FTは匿名を条件に取材に応じた2人の関係者の話として、OpenAIが米国政府と予備的な会談を行ったと報じた。
OpenAIが主導しているとされるこの提案では、同社だけでなく米国の他のAI大手企業も同様に5%の株式を政府に譲渡することを求めているが、他社がこれに同意するかどうかは不透明だ。
政府がアンソロピックのMythosやOpenAIのGPT-5.6といった先進的なAIモデルの展開に対する規制を進める中、この動きはOpenAIとトランプ政権との関係強化につながる可能性がある。
FTによると、これまでの交渉はあくまで「概念的」な段階にとどまっており、OpenAIのサム・アルトマンCEOがトランプ大統領、ハワード・ラトニック商務長官、およびスコット・ベッセント財務長官と直接対話を行っているという。
OpenAIの提案は、アラスカ州の余剰原油収入を投資するために1976年に設立された政府系ファンド「アラスカ永久基金」の仕組みの再現を目指している。同基金は州の住民に毎年配当を支払っており、米国時間5月31日時点の運用資産総額は912億ドル(約14兆6900億円)近くに達している。この基金への拠出にどの企業が賛同するかは明らかになっていないが、OpenAIの主な競合にはアンソロピック、グーグル、メタなどが挙げられる。また、AIブームの恩恵を受けるエヌビディア、マイクロン・テクノロジー、AMDといった半導体大手の参加が想定されているかも現時点では不明だ。
4月、OpenAIは、人類で最も賢い人物をも凌駕するAI、いわゆる「超知能(スーパーインテリジェンス)」への対処を目的とした新たな産業政策を公開した。
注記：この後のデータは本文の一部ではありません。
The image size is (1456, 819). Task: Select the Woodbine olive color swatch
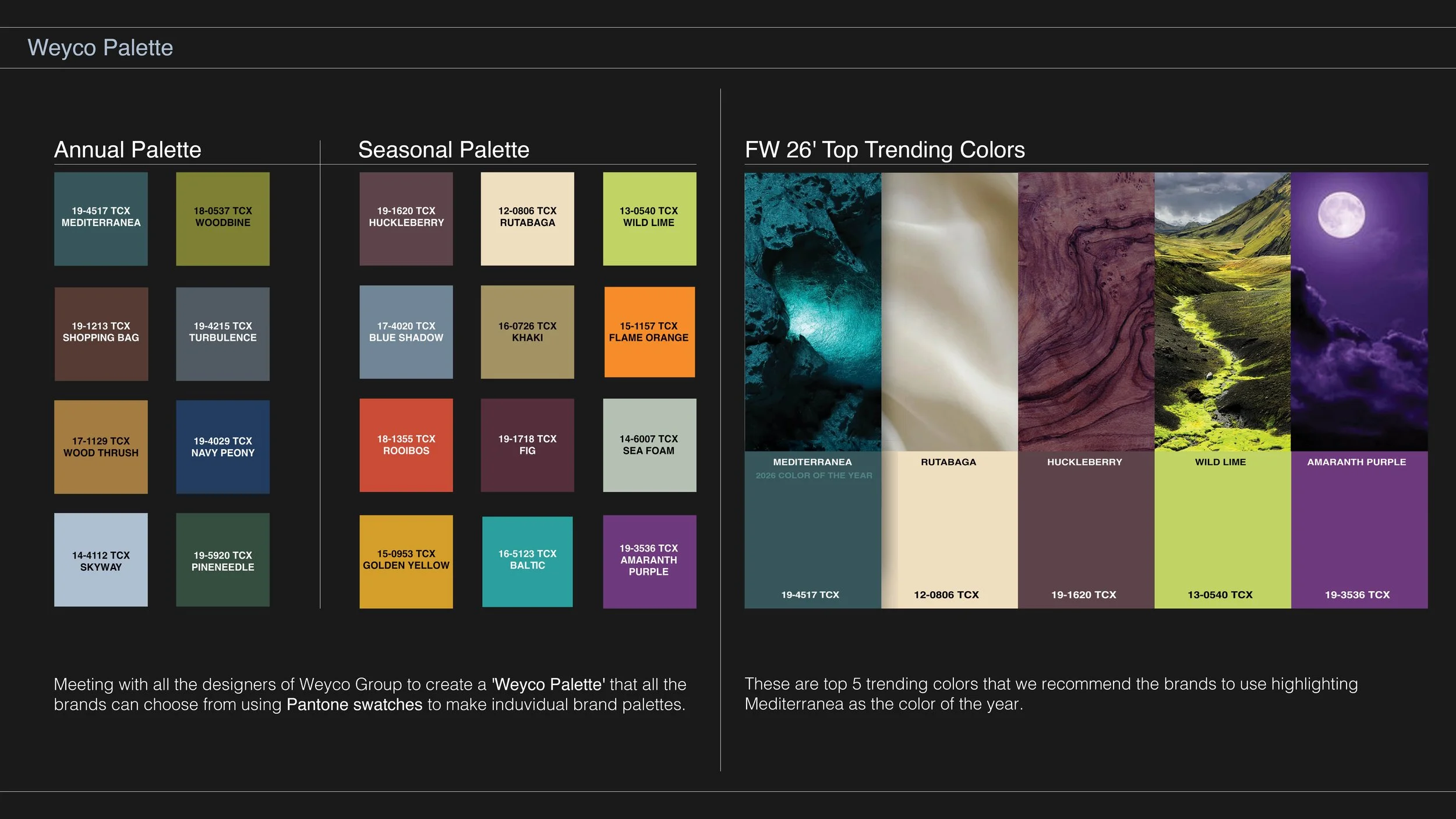pos(222,218)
その中で同社は、国民が金融市場に直接投資していなくても、AI企業やインフラの株式を自動的に保有できるパブリック・ウェルス・ファンド(公共富裕基金)の創設を提唱した。この文書では他にも、週休3日制の導入や、所得税の減少を補うための法人税率の引き上げ、人間の労働者をAIに置き換えた企業への課税なども提案されていた。
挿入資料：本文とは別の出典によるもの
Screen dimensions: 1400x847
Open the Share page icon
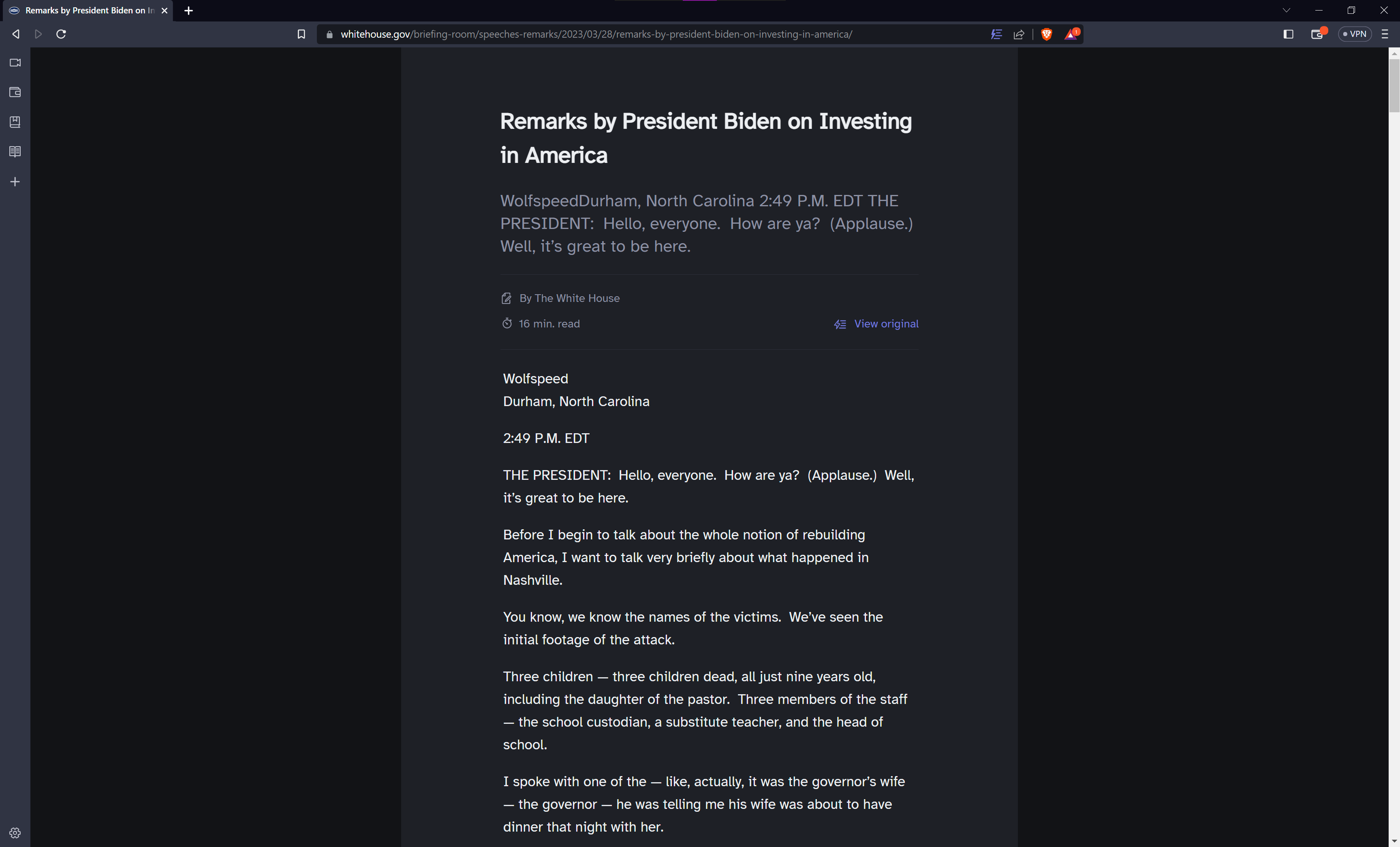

政府による企業への出資という点では、昨年、米国政府が経営難に苦しむインテルの株式10%を取得した事例がある。それ以来、トランプや政府高官は他の半導体メーカーやAI企業の株式取得を提案してきた。6月、トランプは記者団に対し、「企業の株式の一部を国民に付与し、国民が実質的に企業のパートナーとなるような仕組みについての構想」について明かしていた。彼はこのアイデアを「興味深い」と評し、政権として「検討していく」と述べていた。
FTによると、アルトマンはバーニー・サンダース上院議員(バーモント州選出、無所属)とも会談を重ねている。革新派として知られる同議員は6月、OpenAIの提案をさらに拡大し、政府系ファンドを通じてすべての主要AI企業の株式の50%を政府が保有するという、より踏み込んだ主張を展開していた。